Excerpted text:
>>>
If you might retire before taking Social Security, you are likely to be in a very low tax bracket before Social Security starts. To see if Roth conversions would benefit you during this time, estimate your taxes and marginal tax bracket during the early retirement period as well as for the years you are over age 70 and taking Social Security (if eligible) and Required Minimum Distributions (RMDs) from tax-deferred accounts. If your post-age-70 tax bracket is higher, it may be advantageous to you to convert during the early retirement period, while delaying Social Security. It can be an advantage for converting to a Roth early, as traditional IRA withdrawals are counted as income for determining how much Social Security is taxable, while Roth withdrawals, which are based on already-taxed money, are not taxed again (assuming the withdrawals occur when you are over age 59.5 and the Roth has been open 5 years).
Recognize three cautions regarding taking conversions during retirement:
- If you are drawing Social Security, a Roth IRA conversion could result in a one-year increase in the taxable portion of your Social Security benefits. Total income for Social Security purposes is defined as half of your benefits plus any other income, including tax-exempt income. This income level determines the taxable percentage of your benefits (0%, 50%, or 85%). Keep in mind that future distributions from a Roth won't affect the taxation of your Social Security benefits, which may help you in the long run.
- Medicare premiums depend on your modified adjusted gross income (MAGI) from the previous two years (for example your 2009 MAGI determines your 2011 premiums). A Roth conversion reported in a given year will increase your MAGI for that year and therefore may increase your Medicare premiums two years hence. Most retirees pay the standard Medicare Part B premium—about 25% of the total cost—with the U.S. government paying the rest. For affluent individuals, if your MAGI exceeds certain levels (for 2016, $85,000 MAGI single; $170,000 joint) your premium will likely be higher.
<<<
Information given:
>>>
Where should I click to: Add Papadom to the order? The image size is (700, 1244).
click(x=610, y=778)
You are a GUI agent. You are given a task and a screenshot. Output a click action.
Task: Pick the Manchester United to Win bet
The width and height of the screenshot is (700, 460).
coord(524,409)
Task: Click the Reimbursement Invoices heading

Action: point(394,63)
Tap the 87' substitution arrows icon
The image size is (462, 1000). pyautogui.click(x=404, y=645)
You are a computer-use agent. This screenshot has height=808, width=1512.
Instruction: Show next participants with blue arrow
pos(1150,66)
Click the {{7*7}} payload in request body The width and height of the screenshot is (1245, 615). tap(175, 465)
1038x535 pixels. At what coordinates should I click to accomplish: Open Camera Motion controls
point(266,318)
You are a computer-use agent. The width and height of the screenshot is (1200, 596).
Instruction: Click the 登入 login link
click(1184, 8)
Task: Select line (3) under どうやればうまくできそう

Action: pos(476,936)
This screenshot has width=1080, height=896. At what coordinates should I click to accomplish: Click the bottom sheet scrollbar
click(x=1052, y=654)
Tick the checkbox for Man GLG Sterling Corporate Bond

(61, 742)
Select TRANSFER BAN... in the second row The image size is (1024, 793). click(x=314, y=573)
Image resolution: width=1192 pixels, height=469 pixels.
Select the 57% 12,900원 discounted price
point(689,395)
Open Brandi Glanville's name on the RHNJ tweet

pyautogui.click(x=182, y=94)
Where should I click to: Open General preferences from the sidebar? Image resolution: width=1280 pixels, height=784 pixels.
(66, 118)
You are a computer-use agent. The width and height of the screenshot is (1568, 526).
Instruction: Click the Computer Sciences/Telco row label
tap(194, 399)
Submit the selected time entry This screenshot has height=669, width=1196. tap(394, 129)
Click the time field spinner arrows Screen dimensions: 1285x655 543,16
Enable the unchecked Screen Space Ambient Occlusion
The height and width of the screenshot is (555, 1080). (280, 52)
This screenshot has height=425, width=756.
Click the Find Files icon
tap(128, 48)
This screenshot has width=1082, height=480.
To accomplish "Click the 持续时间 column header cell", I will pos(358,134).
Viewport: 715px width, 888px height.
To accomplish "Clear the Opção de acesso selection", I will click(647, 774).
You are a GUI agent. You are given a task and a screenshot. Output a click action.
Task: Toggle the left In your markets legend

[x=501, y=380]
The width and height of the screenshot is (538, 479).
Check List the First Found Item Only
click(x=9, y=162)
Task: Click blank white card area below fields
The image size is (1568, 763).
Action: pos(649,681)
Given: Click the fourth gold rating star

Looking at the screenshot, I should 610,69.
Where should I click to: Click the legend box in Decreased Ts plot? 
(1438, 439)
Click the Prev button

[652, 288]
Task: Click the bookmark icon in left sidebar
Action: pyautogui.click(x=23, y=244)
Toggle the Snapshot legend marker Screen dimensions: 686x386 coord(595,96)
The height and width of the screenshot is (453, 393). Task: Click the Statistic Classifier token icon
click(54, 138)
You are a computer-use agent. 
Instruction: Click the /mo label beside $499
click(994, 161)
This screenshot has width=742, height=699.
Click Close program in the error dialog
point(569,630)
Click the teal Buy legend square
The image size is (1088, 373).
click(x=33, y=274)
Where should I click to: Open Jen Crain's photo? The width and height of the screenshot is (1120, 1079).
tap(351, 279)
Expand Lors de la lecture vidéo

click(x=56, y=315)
<<<
Activities:
1 - Answer from the text on Roth conversions in retirement:
(a) What taxable percentages of Social Security benefits does the text list?
(b) In the text's example, which year's MAGI determines 2011 Medicare premiums?
(c) For 2016, above what MAGI level for a single filer will the premium likely be higher?
2 - Carry on the text about Roth conversions in retirement from its last sentence.
The lines have nothing to do with the text on Roth conversions.

Answers to the exercise:
1 -
(a) 0%, 50%, or 85%
(b) 2009
(c) $85,000

2 -
- After you reach the calendar year you attain age 72 and must start Required Minimum Distributions (RMDs) from Traditional IRAs and other traditional employer plans with employers for which you are no longer working. The full RMD must be completed before you make any Roth conversions. For example, if you perform a Roth conversion in the 4th day of the new year and take the RMD on the 5th day or later, the IRS will consider the Roth conversion funds to have actually been RMD funds that have been improperly moved into the Roth account.
Roth conversions may also be beneficial for estate planning:
- to reduce the value of inherited pre-tax IRAs that will need to be fully distributed by your heirs within ten years
- to reduce estate taxes, because Roth dollars are worth more than pre-tax or taxable dollars, but count equally toward the estate tax exemption
Using a spreadsheet
Forum member BigFoot48 has created a spreadsheet for use by retirees, or those nearing retirement, which will estimate the financial impact on your portfolio, including income taxes and RMDs, from doing Roth conversions. Use this spreadsheet to determine if Roth IRA conversions may be worthwhile for your personal situation.
Yearly results are calculated and provided (such as income, expenses, taxes, inheritances, and asset sales over a selectable 1 to 40 year period) for both doing conversions, and not doing conversions, so an easy comparison can be made.
Converting with non-deductible contributions
If you have non-deductible contributions in your traditional IRA, you do not pay tax on the amount of non-deductible contributions. If you make a partial conversion, you must prorate your deductible and non-deductible contributions across all traditional IRAs (including SEP and SIMPLE IRAs) as of December 31 of the year you convert. For example, if you had a traditional IRA worth $10,000 that contained $5000 in non-deductible contributions and you converted (or withdrew) $3000 leaving $7000 in that IRA at the end of the year, then half of the $3000 is taxable. To compute the taxable amount of your conversion, use IRS Form 8606. See the main page on the "pro-rata" rule for details.
If the tax cost of converting the entire IRA balance is too great, roll the pre-tax portion of the IRA into an employer plan (such as a 401(k) or Solo 401(k)), then convert the non-deductible amount separately for no tax cost. If you do not have, and do not expect to ever have, an employer plan with reasonable investments and that can accept incoming rollovers, it's best to convert the balance quickly rather than waiting. If you wait for your $10,000 traditional IRA with $5000 in non-deductible contributions to grow to $20,000 before converting, you pay tax on $15,000 rather than $5000, tripling the tax but only doubling the amount converted.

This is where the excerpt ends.